It is important to keep in mind, however, that substance abuse and addiction cannot be cured, and relapse is always a possibility and a natural response. The National Institute on Drug Abuse states that relapse is as common for the chronic condition of addiction as it is for other chronic conditions like asthma and hypertension.
With the awareness that relapse is always a possibility, the individual who is in recovery can use all the tools that are available to manage the temptation to use drugs or alcohol. The following tips can be included in that toolbox to encourage long-term abstinence.

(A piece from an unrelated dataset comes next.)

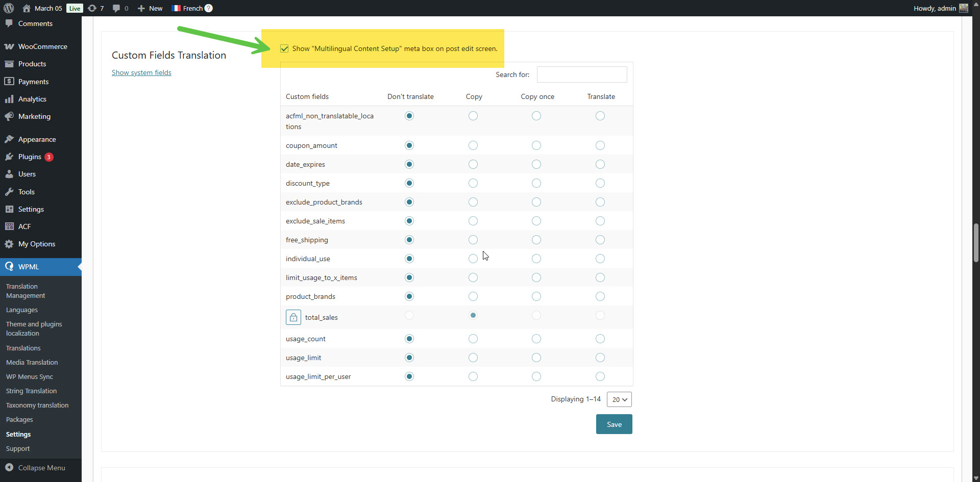Open the WooCommerce menu icon
The height and width of the screenshot is (482, 980).
point(9,46)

The first step to managing triggers is to avoid them to begin with, whenever possible. For example, if a person who is in recovery from alcohol abuse passes a favorite bar during the work commute every day, and that triggers cravings to drink, it can be helpful to plan a different route home so the trigger is avoided altogether.
During treatment, some therapies can help the individual learn to recognize these triggers and make plans on how to manage them. While it is not always possible to avoid some triggers, setting plans on how to handle the ones that can be avoided can go a long way in helping to prevent the cravings to begin with, making it easier to avoid relapse.

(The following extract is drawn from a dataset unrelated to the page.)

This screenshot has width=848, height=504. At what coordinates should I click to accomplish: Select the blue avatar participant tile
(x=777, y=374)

Support groups like Alcoholics Anonymous or SMART Recovery can provide information and resources as well as social support to help the individual stay in touch with the principles learned during rehab. By joining a group like this, the individual not only gets access to these resources, but also has a source of accountability to stay clean and sober.
Information from the Textbook of Substance Abuse Treatment indicates that people who participate in 12-Step programs have better drug and alcohol use outcomes than those who don’t participate in these programs. Combining this type of support with traditional addiction treatment can improve those outcomes further, providing tools and motivation to stay on the path of recovery.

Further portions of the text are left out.